Entre o tempo de confecção da prótese e a realização do procedimento cirúrgico – com coleta de pacientes, submissão em conselho de ética e aplicação dos testes – foram cerca de dois anos de pesquisa, além dos seis meses iniciais para a definição dos moldes, e mais um ano para a confecção e produção da primeira prótese com dimensões adequadas ao olho humano.
Os testes foram feitos nos hospitais universitários da Unesp, em Botucatu, e da Universidade de São Paulo (USP), na capital paulista, em 40 pacientes cegos, com o implante de prótese sólida e cônica, de geometria e peso proporcionais, e canais que servem de melhor ancoragem e adesão de tecidos, comprovando sua eficácia.

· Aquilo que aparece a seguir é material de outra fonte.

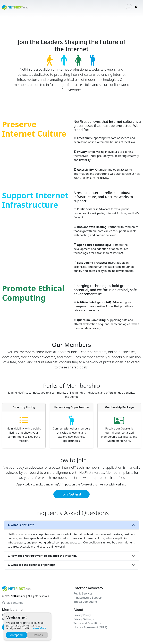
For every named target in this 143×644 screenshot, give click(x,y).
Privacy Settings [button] (84, 619)
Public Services (83, 593)
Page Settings (12, 602)
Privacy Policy (82, 615)
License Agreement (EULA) (90, 627)
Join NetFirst (72, 494)
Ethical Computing (85, 602)
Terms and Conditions (88, 623)
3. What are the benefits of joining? (31, 564)
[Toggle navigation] (129, 7)
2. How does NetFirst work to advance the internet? (42, 556)
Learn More (39, 628)
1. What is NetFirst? (21, 525)
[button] (136, 7)
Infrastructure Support (88, 598)
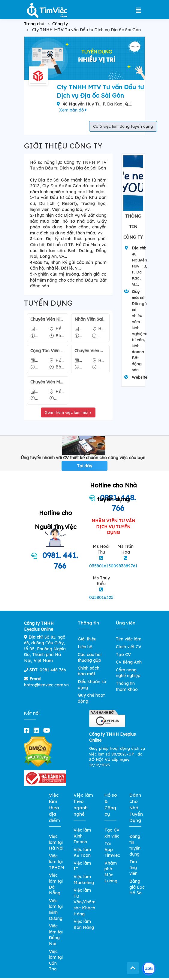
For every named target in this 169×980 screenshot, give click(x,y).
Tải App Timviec (112, 849)
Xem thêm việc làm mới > (68, 412)
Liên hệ (85, 647)
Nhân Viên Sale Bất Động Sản (90, 319)
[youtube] (48, 730)
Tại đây (84, 466)
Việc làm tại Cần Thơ (56, 960)
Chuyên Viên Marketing (47, 382)
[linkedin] (38, 730)
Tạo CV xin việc (112, 833)
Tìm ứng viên (133, 867)
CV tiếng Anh (129, 662)
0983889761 (125, 566)
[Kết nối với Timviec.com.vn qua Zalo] (148, 969)
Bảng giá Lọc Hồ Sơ (137, 887)
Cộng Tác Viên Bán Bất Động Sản (47, 351)
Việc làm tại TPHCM (57, 862)
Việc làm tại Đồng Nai (56, 935)
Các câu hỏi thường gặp (90, 657)
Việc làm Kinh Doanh (82, 836)
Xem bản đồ (73, 110)
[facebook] (28, 730)
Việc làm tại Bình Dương (56, 909)
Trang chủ (34, 24)
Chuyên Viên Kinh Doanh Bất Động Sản (47, 319)
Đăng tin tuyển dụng (135, 845)
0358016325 (101, 597)
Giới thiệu (87, 639)
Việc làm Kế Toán (82, 853)
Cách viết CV (128, 647)
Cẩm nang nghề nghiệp (128, 673)
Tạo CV (123, 654)
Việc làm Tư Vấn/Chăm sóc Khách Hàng (84, 902)
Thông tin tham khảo (127, 686)
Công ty (60, 24)
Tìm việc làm (128, 639)
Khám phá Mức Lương (111, 872)
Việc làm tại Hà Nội (56, 842)
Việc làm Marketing (84, 880)
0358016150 (101, 566)
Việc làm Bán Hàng (84, 924)
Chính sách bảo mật (88, 671)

Segundo Peitl, pesquisador responsável pela tecnologia, atualmente a prótese mais utilizada para a substituição de olhos humanos é esférica, confeccionada com material plástico poroso (importado), cuja adesão permite que parte do tecido cresça dentro dos “poros”, fixando-a no corpo. As próteses oculares inertes e plásticas que não têm resposta bioativa se mantêm na posição, criando uma cápsula fibrosa.
Para a nova tecnologia, os pesquisadores desenvolveram canais ao longo da prótese cônica, com o objetivo de diminuir o peso, para obter melhor resposta biológica e aumentar a área de contato do implante com o hospedeiro e, assim, a adesividade entre eles.
Os pesquisadores tinham grande expectativa com relação ao desenvolvimento da prótese, mas os resultados superaram a viabilidade porque a aplicação não apresentou nenhum problema técnico. Além disso, Peitl ressalta que o design da prótese, com canais e geometria que contribuem para que o organismo não a recuse, foi o principal diferencial da tecnologia.
“Não tínhamos ideia do que íamos desenvolver quando começamos a falar em olhos humanos, mas havia a necessidade de um design diferenciado e essa foi a nossa proposta. Buscar soluções com equipe multidisciplinar tornou o nosso resultado fantástico, pois um profissional isolado não resolve problemas sozinho”, disse em comunicado da UFSCar.
O grupo aguarda o interesse de empresas que possam produzir a tecnologia em escala industrial, principalmente para pacientes do SUS, sendo também uma opção para o sistema de saúde privada com diferencial inovador e sem concorrentes no mercado.